Stay up to date with notifications from The Independent

Notifications can be managed in browser preferences.

Tories attacked on cuts in overseas aid

Andy McSmith
Sunday 29 February 2004 01:00 GMT
Comments

The tea ladies in Conservative Central Office will be serving Fair Trade coffee tomorrow as Bob Geldof and dozens of leading figures from aid organisations arrive for an exchange of opinions with Michael Howard.

What they will be shown is the new, caring face of the Conservative Party as Mr Howard and the shadow Development Minister, John Bercow, listen to hear what charities such as Oxfam, Christian Aid and the Fairtrade Foundation want any future Tory government to do for them.

But what the Tories will actually do, Labour claimed yesterday, is take a huge lump out of Britain's aid budget amounting to more than twice the annual aid to three of Africa's poorest nations.

Mr Howard's determination to put a lid on public spending, in the hope of cutting taxes, means that all government department budgets, apart from education and health, would be frozen for two years.

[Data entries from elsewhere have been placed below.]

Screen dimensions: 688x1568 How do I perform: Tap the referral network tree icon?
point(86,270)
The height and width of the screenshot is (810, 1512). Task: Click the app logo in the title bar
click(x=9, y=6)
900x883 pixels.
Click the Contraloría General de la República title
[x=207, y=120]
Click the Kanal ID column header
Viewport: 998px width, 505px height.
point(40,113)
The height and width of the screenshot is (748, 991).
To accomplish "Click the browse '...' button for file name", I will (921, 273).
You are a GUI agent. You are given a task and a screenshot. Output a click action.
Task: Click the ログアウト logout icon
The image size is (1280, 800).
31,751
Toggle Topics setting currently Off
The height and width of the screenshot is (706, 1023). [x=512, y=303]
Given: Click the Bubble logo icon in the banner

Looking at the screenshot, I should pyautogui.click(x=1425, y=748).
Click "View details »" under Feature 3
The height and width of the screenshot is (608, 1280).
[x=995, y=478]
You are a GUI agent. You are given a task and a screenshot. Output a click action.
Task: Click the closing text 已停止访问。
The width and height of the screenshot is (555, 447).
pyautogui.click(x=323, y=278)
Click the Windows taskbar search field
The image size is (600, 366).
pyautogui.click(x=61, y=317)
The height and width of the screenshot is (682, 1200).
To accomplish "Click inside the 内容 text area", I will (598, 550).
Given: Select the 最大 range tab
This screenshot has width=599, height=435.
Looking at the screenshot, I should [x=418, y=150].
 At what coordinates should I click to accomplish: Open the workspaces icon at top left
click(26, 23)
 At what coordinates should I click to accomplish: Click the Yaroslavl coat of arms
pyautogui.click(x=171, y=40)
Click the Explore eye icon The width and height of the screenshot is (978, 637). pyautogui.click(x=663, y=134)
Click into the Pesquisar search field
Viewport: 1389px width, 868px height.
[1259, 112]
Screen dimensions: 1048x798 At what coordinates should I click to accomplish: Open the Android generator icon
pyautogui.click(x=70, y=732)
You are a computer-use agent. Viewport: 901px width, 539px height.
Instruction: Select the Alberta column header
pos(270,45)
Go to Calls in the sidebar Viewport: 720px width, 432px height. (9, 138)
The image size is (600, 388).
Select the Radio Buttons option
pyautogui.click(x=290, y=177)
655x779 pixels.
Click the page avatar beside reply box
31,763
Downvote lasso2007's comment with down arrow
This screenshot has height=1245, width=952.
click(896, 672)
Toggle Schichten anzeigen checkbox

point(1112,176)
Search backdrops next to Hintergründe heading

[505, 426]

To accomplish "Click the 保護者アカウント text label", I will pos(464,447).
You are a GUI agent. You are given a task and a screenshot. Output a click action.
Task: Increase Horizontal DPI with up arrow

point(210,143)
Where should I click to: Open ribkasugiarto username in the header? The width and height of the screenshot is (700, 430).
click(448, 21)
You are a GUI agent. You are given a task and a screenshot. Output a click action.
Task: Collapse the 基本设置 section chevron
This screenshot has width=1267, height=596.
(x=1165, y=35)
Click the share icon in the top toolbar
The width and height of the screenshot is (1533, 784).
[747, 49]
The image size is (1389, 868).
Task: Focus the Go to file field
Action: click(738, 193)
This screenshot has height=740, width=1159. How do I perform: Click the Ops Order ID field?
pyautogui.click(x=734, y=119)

The shadow Chancellor, Oliver Letwin, said earlier this month: "I have agreed with my Shadow Cabinet colleagues that the baseline for spending across all of these department budgets will be 0 per cent growth for the first two years."

Mr Bercow, speaking at a conference organised by the think-tank IPPR last week, admitted: "I cannot say to you that a freeze would not apply to the international development budget."

Paul Boateng, the Chief Secretary to the Treasury, released figures yesterday to illustrate the impact of this proposed spending freeze.

The annual budget of the Department for International Development is £4,526m. If that figure is allowed to keep pace with inflation, it will reach £4,755m by 2007-08. But a cash freeze would hold it at £4,526m - equivalent to a £229m cut.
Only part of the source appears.